Passage to read:
■ ■ ■ ■ ■ ■ ■
SOUTH BEND -- A bill that U.S. Rep. Joe Donnelly, D-Granger, introduced this week would steer immediate payments to veterans claiming service-related disabilities.

At the moment, it takes the Veterans Administration an average of six months to approve disability claims, Donnelly told reporters Friday at a news conference publicizing his first piece of legislation.

The bipartisan bill's co-sponsor, U.S. Rep. Fred Upton, R-St. Joseph, joined Donnelly for Friday's announcement.

"Certainly no group deserves to be assisted more than our veterans," said Donnelly, who serves on the House Veterans Affairs Committee. "We have the freedoms that we have because of the time and the service they put in, and so it's only fair in this bill that the veterans be able to receive assistance from Day 1."

Under the bill, veterans seeking disability benefits would qualify instantly for mid-level payments until VA officials determine the actual compensation they should get.

As it stands, Donnelly and Upton said, the lengthy process that makes veterans prove that their physical or psychological ailments are connected to their military service has resulted in a backlog of 400,000 cases.

The number is on the verge of spiking, as an estimated 600,000 troops who have served in Afghanistan or Iraq are expected to qualify for disability assistance.

The VA has approved nearly 90 percent of claims from Afghanistan and Iraq veterans, Upton said. He cited the figure as proof of the small number of dismissed claims, making the case that the broad majority of applicants waiting months for benefits are those with true disabilities.
■ ■ ■ ■ ■ ■ ■
Problems:
[1] Quote the veterans' disability bill article word for word, from "The bipartisan bill's" to "they should get.".
[2] In the article on the veterans' disability bill, how long does the Veterans Administration take on average to approve disability claims?
[3] Write the next part of the article about the veterans' disability bill, continuing after its final sentence.

Data extract:
■ ■ ■ ■ ■ ■ ■
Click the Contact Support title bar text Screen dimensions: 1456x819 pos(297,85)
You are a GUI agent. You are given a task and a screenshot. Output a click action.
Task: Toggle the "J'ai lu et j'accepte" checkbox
■ ■ ■ ■ ■ ■ ■
Expected results:
[1]
The bipartisan bill's co-sponsor, U.S. Rep. Fred Upton, R-St. Joseph, joined Donnelly for Friday's announcement.

"Certainly no group deserves to be assisted more than our veterans," said Donnelly, who serves on the House Veterans Affairs Committee. "We have the freedoms that we have because of the time and the service they put in, and so it's only fair in this bill that the veterans be able to receive assistance from Day 1."

Under the bill, veterans seeking disability benefits would qualify instantly for mid-level payments until VA officials determine the actual compensation they should get.

[2] An average of six months.

[3]
"We allow for fraud and abuse," Upton said of the bill. "We allow the Veterans Administration -- and rightly so -- to reach back to audit" whatever the VA deems necessary.

Upton said VA officials have acknowledged the agency's significant lag time in processing claims.

"One of the alternatives that they have before them is to literally hire thousands of more people to look at the claims," he said, "but again if you're only doing that to still keep things at 177 days (turnaround time), that's not where we want to go, let alone the additional cost of doing that."

Provisions of the Donnelly-Upton bill would not be retroactive, so only veterans who applied for disability benefits after it became law would qualify for immediate payments.

In all, Donnelly's and Upton's districts in northern Indiana and southwestern Michigan, respectively, are home to a combined 118,000 veterans.

About 13,000 live in Elkhart County.